Problem statement
Retype each entry. Leave every word as it is.

══ Exercise data

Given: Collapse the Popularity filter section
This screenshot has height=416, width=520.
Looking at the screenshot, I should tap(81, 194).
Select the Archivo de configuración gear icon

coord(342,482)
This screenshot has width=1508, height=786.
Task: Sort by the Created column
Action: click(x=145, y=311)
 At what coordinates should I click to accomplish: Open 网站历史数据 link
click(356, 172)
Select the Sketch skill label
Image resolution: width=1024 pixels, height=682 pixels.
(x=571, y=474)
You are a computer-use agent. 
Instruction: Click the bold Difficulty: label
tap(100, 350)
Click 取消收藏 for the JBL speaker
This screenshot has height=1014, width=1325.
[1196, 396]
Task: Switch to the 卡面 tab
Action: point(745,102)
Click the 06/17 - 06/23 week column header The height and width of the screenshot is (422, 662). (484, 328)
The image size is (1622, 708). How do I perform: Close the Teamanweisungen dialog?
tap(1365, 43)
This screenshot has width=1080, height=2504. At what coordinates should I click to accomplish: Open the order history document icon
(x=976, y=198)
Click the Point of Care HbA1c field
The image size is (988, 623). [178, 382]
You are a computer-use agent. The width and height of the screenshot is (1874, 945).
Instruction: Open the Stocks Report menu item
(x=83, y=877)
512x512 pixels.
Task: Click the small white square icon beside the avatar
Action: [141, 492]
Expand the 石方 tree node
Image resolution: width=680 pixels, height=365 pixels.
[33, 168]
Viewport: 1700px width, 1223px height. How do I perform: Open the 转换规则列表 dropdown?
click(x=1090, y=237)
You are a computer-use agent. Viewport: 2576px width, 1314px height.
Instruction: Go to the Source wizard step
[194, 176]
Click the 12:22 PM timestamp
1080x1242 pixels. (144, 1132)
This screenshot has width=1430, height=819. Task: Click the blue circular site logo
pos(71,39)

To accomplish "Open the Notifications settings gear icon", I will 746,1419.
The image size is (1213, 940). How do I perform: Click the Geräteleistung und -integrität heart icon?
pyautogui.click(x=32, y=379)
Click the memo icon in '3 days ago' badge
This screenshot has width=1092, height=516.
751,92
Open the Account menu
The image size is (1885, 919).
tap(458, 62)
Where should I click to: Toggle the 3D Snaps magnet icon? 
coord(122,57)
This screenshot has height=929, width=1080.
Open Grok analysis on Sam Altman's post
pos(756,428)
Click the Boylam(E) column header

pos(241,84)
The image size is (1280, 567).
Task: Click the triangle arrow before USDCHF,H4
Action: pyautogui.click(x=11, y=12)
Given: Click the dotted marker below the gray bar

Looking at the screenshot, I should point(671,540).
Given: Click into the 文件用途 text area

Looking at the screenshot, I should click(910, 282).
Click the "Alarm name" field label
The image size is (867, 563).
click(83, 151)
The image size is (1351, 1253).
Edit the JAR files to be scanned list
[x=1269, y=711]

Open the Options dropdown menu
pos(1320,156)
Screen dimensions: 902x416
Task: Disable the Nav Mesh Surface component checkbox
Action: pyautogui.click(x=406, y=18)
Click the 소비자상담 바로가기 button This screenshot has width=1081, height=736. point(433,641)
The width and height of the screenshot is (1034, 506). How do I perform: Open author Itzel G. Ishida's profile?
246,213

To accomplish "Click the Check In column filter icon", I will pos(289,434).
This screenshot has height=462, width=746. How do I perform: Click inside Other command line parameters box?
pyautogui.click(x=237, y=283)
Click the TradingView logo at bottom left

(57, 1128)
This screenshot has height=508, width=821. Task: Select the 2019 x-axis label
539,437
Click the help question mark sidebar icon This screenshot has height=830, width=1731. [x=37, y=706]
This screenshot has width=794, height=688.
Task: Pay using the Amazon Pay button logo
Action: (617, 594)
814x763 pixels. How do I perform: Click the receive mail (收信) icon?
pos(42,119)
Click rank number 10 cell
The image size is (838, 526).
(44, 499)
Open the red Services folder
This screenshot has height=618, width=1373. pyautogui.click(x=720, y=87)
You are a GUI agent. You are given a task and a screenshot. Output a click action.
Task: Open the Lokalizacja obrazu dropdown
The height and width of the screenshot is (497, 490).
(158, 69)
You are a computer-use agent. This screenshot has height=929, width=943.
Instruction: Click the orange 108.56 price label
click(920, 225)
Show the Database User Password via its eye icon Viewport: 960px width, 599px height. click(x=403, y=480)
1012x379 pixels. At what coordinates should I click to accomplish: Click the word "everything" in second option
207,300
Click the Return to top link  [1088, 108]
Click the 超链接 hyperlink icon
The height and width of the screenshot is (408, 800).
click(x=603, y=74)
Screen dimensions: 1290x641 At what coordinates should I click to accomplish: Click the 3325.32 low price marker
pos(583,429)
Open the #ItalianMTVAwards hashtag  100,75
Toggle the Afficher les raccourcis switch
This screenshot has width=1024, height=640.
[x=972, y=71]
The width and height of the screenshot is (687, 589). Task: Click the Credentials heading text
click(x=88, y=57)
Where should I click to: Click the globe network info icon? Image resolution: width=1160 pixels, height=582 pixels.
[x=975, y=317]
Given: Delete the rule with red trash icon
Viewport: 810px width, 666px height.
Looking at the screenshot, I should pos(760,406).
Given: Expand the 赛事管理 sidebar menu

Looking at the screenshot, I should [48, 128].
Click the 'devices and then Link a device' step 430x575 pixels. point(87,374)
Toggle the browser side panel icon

════

Result of the task
Given: Collapse the Popularity filter section
This screenshot has height=416, width=520.
Looking at the screenshot, I should tap(81, 194).
Select the Archivo de configuración gear icon

coord(342,482)
This screenshot has width=1508, height=786.
Task: Sort by the Created column
Action: click(x=145, y=311)
 At what coordinates should I click to accomplish: Open 网站历史数据 link
click(356, 172)
Select the Sketch skill label
Image resolution: width=1024 pixels, height=682 pixels.
(x=571, y=474)
You are a computer-use agent. 
Instruction: Click the bold Difficulty: label
tap(100, 350)
Click 取消收藏 for the JBL speaker
This screenshot has height=1014, width=1325.
[1196, 396]
Task: Switch to the 卡面 tab
Action: point(745,102)
Click the 06/17 - 06/23 week column header The height and width of the screenshot is (422, 662). (484, 328)
The image size is (1622, 708). How do I perform: Close the Teamanweisungen dialog?
tap(1365, 43)
This screenshot has width=1080, height=2504. At what coordinates should I click to accomplish: Open the order history document icon
(x=976, y=198)
Click the Point of Care HbA1c field
The image size is (988, 623). [178, 382]
You are a computer-use agent. The width and height of the screenshot is (1874, 945).
Instruction: Open the Stocks Report menu item
(x=83, y=877)
512x512 pixels.
Task: Click the small white square icon beside the avatar
Action: [141, 492]
Expand the 石方 tree node
Image resolution: width=680 pixels, height=365 pixels.
[33, 168]
Viewport: 1700px width, 1223px height. How do I perform: Open the 转换规则列表 dropdown?
click(x=1090, y=237)
You are a computer-use agent. Viewport: 2576px width, 1314px height.
Instruction: Go to the Source wizard step
[194, 176]
Click the 12:22 PM timestamp
1080x1242 pixels. (144, 1132)
This screenshot has width=1430, height=819. Task: Click the blue circular site logo
pos(71,39)

To accomplish "Open the Notifications settings gear icon", I will 746,1419.
The image size is (1213, 940). How do I perform: Click the Geräteleistung und -integrität heart icon?
pyautogui.click(x=32, y=379)
Click the memo icon in '3 days ago' badge
This screenshot has width=1092, height=516.
751,92
Open the Account menu
The image size is (1885, 919).
tap(458, 62)
Where should I click to: Toggle the 3D Snaps magnet icon? 
coord(122,57)
This screenshot has height=929, width=1080.
Open Grok analysis on Sam Altman's post
pos(756,428)
Click the Boylam(E) column header

pos(241,84)
The image size is (1280, 567).
Task: Click the triangle arrow before USDCHF,H4
Action: pyautogui.click(x=11, y=12)
Given: Click the dotted marker below the gray bar

Looking at the screenshot, I should point(671,540).
Given: Click into the 文件用途 text area

Looking at the screenshot, I should click(910, 282).
Click the "Alarm name" field label
The image size is (867, 563).
click(83, 151)
The image size is (1351, 1253).
Edit the JAR files to be scanned list
[x=1269, y=711]

Open the Options dropdown menu
pos(1320,156)
Screen dimensions: 902x416
Task: Disable the Nav Mesh Surface component checkbox
Action: pyautogui.click(x=406, y=18)
Click the 소비자상담 바로가기 button This screenshot has width=1081, height=736. point(433,641)
The width and height of the screenshot is (1034, 506). How do I perform: Open author Itzel G. Ishida's profile?
246,213

To accomplish "Click the Check In column filter icon", I will pos(289,434).
This screenshot has height=462, width=746. How do I perform: Click inside Other command line parameters box?
pyautogui.click(x=237, y=283)
Click the TradingView logo at bottom left

(57, 1128)
This screenshot has height=508, width=821. Task: Select the 2019 x-axis label
539,437
Click the help question mark sidebar icon This screenshot has height=830, width=1731. [x=37, y=706]
This screenshot has width=794, height=688.
Task: Pay using the Amazon Pay button logo
Action: (617, 594)
814x763 pixels. How do I perform: Click the receive mail (收信) icon?
pos(42,119)
Click rank number 10 cell
The image size is (838, 526).
(44, 499)
Open the red Services folder
This screenshot has height=618, width=1373. pyautogui.click(x=720, y=87)
You are a GUI agent. You are given a task and a screenshot. Output a click action.
Task: Open the Lokalizacja obrazu dropdown
The height and width of the screenshot is (497, 490).
(158, 69)
You are a computer-use agent. This screenshot has height=929, width=943.
Instruction: Click the orange 108.56 price label
click(920, 225)
Show the Database User Password via its eye icon Viewport: 960px width, 599px height. click(x=403, y=480)
1012x379 pixels. At what coordinates should I click to accomplish: Click the word "everything" in second option
207,300
Click the Return to top link  [1088, 108]
Click the 超链接 hyperlink icon
The height and width of the screenshot is (408, 800).
click(x=603, y=74)
Screen dimensions: 1290x641 At what coordinates should I click to accomplish: Click the 3325.32 low price marker
pos(583,429)
Open the #ItalianMTVAwards hashtag  100,75
Toggle the Afficher les raccourcis switch
This screenshot has width=1024, height=640.
[x=972, y=71]
The width and height of the screenshot is (687, 589). Task: Click the Credentials heading text
click(x=88, y=57)
Where should I click to: Click the globe network info icon? Image resolution: width=1160 pixels, height=582 pixels.
[x=975, y=317]
Given: Delete the rule with red trash icon
Viewport: 810px width, 666px height.
Looking at the screenshot, I should pos(760,406).
Given: Expand the 赛事管理 sidebar menu

Looking at the screenshot, I should [48, 128].
Click the 'devices and then Link a device' step 430x575 pixels. point(87,374)
Toggle the browser side panel icon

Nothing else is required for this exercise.